[TASK OBJECTIVE]:
With the images removed, repeat the data below exactly.

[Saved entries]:
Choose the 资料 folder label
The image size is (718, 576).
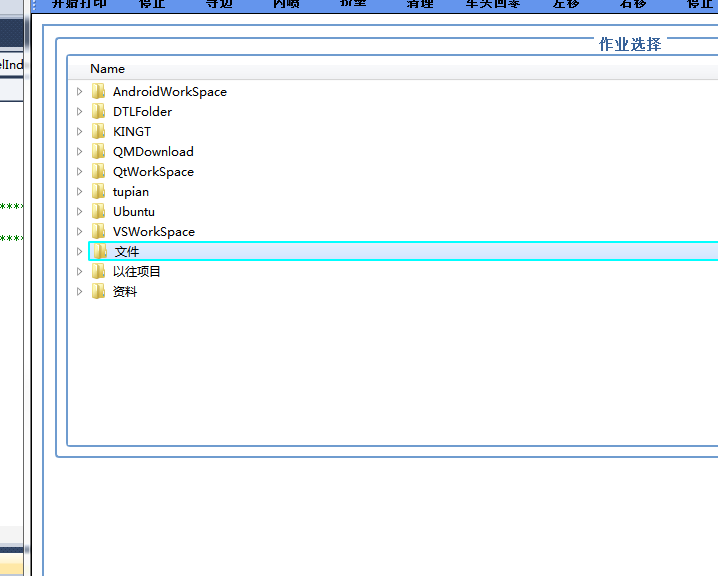click(125, 292)
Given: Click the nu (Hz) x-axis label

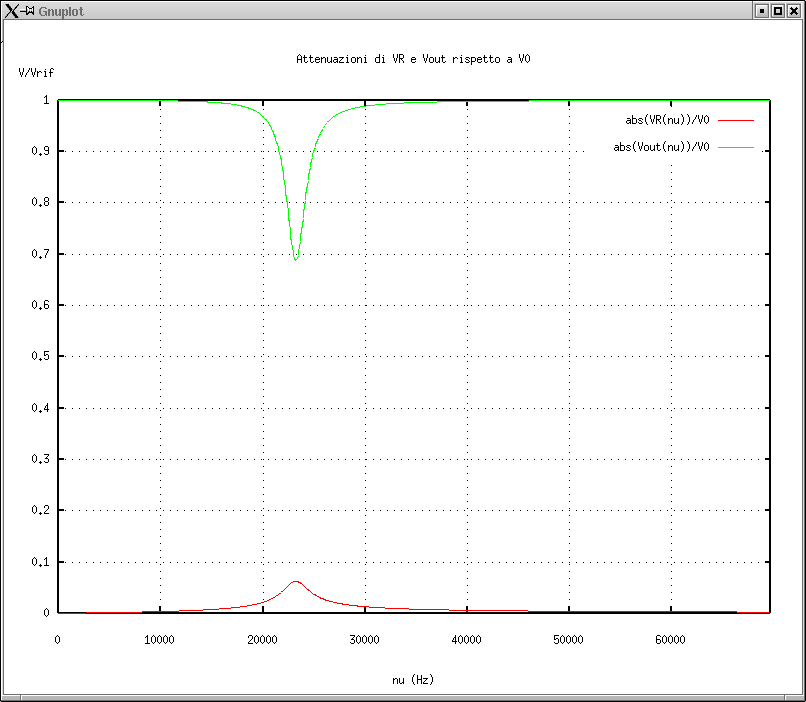Looking at the screenshot, I should click(x=413, y=680).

[EXERCISE RESULT]:
Choose the 资料 folder label
The image size is (718, 576).
click(125, 292)
Given: Click the nu (Hz) x-axis label

Looking at the screenshot, I should click(x=413, y=680).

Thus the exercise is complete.